Possibly this marks my age, but I recall roughly when, seemingly overnight, virtually all of the the soap in my house (which was to say my parents' house) went from being regular bar soap to being pump-canisters of liquid soap, in the kitchen, on the bathroom counters, in the laundry room, in the showers -- softsoap is, after all, not simply 'soft,' in the sense of soap left too long in the dish which has become a pile of unpleasant mush. It does not-so-much good to have it in a dish or a bowl, where it might dry out and develop an unsettling film across the top. No, friend, a canister has to be deployed, or in short order thereafter, a plastic container. The Navajo, amongst their cultural relics, had an ancient recipe for making a soft soap all their own, from boiled yucca root and the juice of the prickly pear and such, but knowing how to make it wasn't of much use to peoples for whom carrying rolled up bunches of roots was more convenient by far than making water tight receptacles for porting nondigestable liquids.
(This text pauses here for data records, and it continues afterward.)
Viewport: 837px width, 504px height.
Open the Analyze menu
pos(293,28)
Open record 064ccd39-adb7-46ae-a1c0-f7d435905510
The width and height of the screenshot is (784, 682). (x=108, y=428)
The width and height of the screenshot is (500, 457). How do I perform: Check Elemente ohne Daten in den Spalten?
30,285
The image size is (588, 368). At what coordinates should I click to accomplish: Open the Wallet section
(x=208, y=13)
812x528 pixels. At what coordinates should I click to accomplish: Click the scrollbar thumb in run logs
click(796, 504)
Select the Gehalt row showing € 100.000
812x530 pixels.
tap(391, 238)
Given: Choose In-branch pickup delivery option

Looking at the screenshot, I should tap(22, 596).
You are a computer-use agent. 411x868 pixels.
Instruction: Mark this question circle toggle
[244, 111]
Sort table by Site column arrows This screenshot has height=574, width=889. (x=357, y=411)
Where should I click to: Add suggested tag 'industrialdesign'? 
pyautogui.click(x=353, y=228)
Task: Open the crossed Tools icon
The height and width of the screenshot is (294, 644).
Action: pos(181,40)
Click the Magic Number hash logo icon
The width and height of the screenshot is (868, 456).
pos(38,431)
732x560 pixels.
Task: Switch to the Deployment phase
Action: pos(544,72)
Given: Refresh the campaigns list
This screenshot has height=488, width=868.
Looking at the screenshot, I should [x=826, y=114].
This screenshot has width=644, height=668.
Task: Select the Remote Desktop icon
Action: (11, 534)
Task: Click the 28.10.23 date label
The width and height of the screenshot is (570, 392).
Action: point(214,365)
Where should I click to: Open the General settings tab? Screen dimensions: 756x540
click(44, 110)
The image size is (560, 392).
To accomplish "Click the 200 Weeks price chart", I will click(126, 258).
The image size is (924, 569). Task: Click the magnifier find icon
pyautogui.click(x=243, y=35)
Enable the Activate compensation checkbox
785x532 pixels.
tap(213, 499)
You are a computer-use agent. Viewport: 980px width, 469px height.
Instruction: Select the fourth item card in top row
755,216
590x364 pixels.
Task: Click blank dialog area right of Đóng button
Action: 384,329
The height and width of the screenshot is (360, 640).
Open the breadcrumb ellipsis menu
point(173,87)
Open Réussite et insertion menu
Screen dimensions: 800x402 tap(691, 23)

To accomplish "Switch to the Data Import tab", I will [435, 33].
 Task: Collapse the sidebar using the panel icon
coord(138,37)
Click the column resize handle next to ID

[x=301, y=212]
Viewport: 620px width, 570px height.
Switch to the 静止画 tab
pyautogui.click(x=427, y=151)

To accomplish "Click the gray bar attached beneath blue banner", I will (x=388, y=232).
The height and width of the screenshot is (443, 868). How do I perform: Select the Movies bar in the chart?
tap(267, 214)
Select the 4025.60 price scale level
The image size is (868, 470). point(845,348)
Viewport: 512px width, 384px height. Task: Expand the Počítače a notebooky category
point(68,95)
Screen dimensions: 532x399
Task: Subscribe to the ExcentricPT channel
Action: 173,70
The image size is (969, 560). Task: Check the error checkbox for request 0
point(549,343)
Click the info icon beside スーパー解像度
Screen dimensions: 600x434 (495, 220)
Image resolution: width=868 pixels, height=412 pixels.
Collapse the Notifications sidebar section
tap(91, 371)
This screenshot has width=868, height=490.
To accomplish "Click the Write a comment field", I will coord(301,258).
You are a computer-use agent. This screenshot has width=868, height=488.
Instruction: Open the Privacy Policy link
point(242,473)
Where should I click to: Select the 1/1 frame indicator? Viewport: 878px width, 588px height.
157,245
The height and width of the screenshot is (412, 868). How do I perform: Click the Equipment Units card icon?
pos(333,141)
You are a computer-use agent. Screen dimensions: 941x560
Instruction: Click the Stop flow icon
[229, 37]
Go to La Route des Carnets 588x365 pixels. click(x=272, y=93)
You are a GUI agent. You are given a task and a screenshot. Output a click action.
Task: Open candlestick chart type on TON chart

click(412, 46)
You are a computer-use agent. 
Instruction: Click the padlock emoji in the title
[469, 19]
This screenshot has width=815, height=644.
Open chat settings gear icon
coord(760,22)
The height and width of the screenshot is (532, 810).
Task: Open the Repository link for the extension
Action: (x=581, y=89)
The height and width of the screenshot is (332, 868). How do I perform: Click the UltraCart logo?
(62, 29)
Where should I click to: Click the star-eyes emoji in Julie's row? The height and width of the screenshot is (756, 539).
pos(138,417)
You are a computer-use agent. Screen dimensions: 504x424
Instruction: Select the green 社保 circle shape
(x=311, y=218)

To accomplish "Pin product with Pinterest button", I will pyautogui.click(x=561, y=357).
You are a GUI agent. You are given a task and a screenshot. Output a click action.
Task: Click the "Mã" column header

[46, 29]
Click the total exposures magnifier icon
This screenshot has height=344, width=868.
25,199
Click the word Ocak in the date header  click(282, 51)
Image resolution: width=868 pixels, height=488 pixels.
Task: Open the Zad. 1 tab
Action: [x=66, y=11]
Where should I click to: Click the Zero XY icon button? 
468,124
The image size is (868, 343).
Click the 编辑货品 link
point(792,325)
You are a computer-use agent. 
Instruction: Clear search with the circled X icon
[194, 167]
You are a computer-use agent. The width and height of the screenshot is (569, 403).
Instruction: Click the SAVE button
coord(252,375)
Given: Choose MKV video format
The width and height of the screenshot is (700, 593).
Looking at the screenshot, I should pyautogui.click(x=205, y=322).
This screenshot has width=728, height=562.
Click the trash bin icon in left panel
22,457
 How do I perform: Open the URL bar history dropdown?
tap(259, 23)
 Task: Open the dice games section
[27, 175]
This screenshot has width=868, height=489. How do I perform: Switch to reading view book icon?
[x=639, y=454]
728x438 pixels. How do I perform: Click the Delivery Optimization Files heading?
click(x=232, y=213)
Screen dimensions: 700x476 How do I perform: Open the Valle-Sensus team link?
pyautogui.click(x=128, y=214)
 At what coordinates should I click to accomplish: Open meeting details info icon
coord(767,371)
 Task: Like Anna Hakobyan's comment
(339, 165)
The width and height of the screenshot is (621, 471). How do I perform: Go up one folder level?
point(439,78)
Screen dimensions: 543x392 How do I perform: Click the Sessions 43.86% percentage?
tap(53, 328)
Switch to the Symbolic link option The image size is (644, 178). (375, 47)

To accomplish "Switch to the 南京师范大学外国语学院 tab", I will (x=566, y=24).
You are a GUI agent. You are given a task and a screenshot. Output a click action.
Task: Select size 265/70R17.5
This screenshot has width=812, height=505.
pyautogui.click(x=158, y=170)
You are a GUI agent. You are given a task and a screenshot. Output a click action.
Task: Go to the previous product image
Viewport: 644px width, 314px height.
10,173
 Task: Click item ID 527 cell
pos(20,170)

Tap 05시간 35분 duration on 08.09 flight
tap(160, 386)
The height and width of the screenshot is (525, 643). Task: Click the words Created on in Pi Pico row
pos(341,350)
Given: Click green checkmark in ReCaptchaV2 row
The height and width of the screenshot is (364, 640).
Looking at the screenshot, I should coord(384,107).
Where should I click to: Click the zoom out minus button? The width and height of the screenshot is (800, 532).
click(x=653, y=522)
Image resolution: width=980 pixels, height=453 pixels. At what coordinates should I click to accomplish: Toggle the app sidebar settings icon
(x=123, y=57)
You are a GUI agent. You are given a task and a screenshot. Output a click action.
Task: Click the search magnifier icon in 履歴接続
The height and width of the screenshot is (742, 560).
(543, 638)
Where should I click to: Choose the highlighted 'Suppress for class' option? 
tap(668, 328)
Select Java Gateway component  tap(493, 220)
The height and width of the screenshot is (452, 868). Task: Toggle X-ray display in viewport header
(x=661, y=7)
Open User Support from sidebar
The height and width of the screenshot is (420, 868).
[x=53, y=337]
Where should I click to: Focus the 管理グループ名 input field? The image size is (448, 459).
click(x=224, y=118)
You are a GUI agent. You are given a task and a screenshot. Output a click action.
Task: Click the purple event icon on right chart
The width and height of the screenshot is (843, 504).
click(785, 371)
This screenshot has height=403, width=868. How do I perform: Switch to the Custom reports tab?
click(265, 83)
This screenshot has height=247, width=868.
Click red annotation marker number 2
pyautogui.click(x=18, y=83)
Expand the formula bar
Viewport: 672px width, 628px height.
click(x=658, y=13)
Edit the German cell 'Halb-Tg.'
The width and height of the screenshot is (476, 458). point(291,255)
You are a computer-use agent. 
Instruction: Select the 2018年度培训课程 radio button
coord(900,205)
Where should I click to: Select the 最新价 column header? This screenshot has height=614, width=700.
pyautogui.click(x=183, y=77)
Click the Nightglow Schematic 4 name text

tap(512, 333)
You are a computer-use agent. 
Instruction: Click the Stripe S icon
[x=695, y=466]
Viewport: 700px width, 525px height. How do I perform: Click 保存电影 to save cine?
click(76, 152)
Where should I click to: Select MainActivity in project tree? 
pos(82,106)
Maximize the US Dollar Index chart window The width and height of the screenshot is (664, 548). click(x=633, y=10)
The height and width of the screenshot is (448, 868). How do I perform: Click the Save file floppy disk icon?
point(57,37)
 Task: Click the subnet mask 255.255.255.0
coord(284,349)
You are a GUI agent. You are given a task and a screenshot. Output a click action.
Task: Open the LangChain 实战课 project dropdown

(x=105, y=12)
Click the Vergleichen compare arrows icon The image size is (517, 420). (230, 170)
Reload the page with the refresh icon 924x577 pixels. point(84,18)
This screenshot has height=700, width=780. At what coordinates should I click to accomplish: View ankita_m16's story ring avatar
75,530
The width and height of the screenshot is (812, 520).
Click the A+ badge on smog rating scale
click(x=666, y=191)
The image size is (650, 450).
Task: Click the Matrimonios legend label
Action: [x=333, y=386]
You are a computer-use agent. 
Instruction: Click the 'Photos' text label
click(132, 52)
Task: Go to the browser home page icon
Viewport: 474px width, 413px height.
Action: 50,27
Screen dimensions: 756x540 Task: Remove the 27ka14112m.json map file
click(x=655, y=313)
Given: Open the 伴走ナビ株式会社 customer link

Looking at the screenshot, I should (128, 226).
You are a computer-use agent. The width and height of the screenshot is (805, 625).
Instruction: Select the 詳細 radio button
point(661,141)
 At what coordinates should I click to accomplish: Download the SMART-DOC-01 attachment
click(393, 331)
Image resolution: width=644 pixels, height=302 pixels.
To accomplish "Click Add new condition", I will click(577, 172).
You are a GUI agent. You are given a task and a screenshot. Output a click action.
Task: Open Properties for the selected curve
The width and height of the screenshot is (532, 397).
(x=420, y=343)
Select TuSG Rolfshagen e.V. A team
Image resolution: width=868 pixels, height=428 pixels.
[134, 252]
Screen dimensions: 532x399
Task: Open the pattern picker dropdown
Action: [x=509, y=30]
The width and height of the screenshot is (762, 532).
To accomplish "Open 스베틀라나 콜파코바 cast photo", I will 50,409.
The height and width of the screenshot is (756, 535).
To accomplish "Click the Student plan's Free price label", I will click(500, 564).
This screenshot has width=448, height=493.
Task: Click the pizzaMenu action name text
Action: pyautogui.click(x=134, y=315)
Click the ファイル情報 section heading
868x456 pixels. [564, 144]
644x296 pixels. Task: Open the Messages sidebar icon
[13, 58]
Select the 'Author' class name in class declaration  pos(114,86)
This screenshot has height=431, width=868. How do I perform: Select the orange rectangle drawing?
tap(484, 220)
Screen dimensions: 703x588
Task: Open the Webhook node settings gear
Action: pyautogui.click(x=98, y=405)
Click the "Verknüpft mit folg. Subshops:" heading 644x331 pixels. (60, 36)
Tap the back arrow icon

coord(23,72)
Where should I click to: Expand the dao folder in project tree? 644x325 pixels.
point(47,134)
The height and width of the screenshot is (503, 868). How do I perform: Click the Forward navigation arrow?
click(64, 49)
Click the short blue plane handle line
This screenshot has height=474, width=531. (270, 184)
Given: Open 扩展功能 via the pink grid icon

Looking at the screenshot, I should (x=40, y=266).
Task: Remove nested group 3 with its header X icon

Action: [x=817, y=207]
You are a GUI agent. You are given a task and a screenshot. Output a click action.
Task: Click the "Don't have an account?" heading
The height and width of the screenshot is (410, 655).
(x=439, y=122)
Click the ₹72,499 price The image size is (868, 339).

I remember the birth of the soft soap era distinctly because there was a point shortly after when my grandmother, bless her dear heart, had reason to wash my mouth out with soap -- I must have uttered some mild oath, as I didn't also get the (buckle-free) end of the belt for it -- and she went looking for a bar of it and could not find one. So she washed my mouth out with liquid soap, which was (in my none-too shy experience) an utterly more noxious taste. Naturally, I immediately protested that I'd been poisoned by it, and she started fretting as though I just might have. And, come to think of it, that was the last time I ever got my mouth washed out with soap. I think after that I probably wised up enough to avoid paying such a penalty. Either that or I simply went full-out and merited the belt.